SUM top hit aggegration?
(Gordon Brown) #2

Unfortunately, I don't think there's a way to do this using the built-in aggregations. You can, however, get the behavior you want using a Scripted Metric aggregation, rather than a Top Hits aggregation.

First, let's ingest your example documents into Elasticsearch:

POST testindex/_doc/_bulk
{"index": {}}
{"name": "AAA", "date": "2001-08-28T16:21:46", "amount": 60}
{"index": {}}
{"name": "BBB", "date": "2001-08-27T06:11:52", "amount": 50}
{"index": {}}
{"name": "CCC", "date": "2001-06-06T20:53:12", "amount": 40}
{"index": {}}
{"name": "AAA", "date": "2001-08-28T19:33:21", "amount": 30}
{"index": {}}
{"name": "BBB", "date": "2001-08-28T00:20:46", "amount": 20}
{"index": {}}
{"name": "CCC", "date": "2001-08-30T23:55:51", "amount": 10}

Now, we'll use:

  1. A Terms aggregation to bucket by name, just like you did.
  2. Instead of Top Hits, a Scripted Metric aggregation to essentially do a min operation, but keep track of the associated amount value as well. Once we've found the minimum in each bucket by date, we'll return the amount associsated with that date.
  3. A Sum Bucket aggregation to find the overall total.

Here's the resulting query, which I've also uploaded as a Github Gist, which may be easier to read.

GET testindex/_search
{
  "size": 0,
  "aggs": {
    "names": {
      "terms": {
        "field": "name.keyword"
      },
      "aggs": {
        "oldest_amount": {
          "scripted_metric": {
            "map_script": """
              if (state.oldest_date == null 
                  || doc.date.value.isBefore(state.oldest_date)) {
                state.oldest_date = doc.date.value;
                state.amount = doc.amount.value;
              }""",
            "reduce_script": "return states.stream().min(Comparator.comparing(i->i.oldest_date)).map(i->i.amount).get()"
          }
        }
      }
    },
    "total_amount": {
      "sum_bucket": {
        "buckets_path": "names>oldest_amount.value"
      }
    }
  }
}

Note the query is in Kibana Console format, which converts strings inside triple quotes into normal, JSON single-line quotes automatically. If you want to use this via cURL or another standard HTTP client, you'll have to remove the newlines by hand, or copy this into Kibana and use the "Copy as cURL" functionality.
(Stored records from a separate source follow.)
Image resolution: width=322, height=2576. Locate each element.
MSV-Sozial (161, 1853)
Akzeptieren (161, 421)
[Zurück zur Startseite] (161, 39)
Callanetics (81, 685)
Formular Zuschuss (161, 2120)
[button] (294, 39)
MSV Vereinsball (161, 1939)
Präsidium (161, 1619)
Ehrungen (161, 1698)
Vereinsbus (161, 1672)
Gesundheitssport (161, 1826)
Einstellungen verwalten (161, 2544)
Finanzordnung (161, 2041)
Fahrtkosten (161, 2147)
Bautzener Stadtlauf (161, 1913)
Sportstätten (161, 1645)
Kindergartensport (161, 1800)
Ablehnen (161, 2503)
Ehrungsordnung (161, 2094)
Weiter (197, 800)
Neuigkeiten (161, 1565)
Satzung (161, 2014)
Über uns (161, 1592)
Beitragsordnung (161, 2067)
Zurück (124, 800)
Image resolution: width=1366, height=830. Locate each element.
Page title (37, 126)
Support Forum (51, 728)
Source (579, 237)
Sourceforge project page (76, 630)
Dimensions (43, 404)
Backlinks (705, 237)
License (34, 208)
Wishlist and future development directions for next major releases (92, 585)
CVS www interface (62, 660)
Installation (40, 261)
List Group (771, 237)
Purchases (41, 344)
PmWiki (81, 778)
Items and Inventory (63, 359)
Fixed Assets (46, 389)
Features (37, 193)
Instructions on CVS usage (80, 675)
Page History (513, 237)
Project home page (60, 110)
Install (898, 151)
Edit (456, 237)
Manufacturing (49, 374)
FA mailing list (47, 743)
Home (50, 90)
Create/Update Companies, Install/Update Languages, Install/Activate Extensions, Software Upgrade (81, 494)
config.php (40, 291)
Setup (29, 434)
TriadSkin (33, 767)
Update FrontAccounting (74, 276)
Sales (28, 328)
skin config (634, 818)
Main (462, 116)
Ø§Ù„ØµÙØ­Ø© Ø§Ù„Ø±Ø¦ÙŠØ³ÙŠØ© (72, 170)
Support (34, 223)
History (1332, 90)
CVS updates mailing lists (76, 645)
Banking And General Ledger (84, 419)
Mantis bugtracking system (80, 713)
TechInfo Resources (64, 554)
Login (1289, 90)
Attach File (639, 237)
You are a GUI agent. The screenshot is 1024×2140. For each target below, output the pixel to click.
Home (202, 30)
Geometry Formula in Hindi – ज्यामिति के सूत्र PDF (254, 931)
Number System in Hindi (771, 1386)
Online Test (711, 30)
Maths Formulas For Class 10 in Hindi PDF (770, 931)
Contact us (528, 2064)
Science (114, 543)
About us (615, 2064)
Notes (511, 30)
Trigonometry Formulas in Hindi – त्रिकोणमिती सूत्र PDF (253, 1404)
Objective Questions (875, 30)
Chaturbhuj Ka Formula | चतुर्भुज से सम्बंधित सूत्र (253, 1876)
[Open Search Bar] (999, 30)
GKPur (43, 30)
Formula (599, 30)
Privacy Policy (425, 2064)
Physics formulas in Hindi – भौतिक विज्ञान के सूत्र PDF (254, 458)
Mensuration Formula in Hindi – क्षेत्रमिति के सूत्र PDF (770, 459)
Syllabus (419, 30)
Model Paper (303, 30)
This will return a response similar to this, although I've left out all but the important parts for brevity:

{
  "aggregations": {
    "names": {
      "buckets": [
        {
          "key": "AAA",
          "oldest_amount": {
            "value": 60
          }
        },
        {
          "key": "BBB",
          "oldest_amount": {
            "value": 50
          }
        },
        {
          "key": "CCC",
          "oldest_amount": {
            "value": 40
          }
        }
      ]
    },
    "total_amount": {
      "value": 150
    }
  }
}

And the total sum is in aggregations.total_amount.value as we requested.


(system) #3

This topic was automatically closed 28 days after the last reply. New replies are no longer allowed.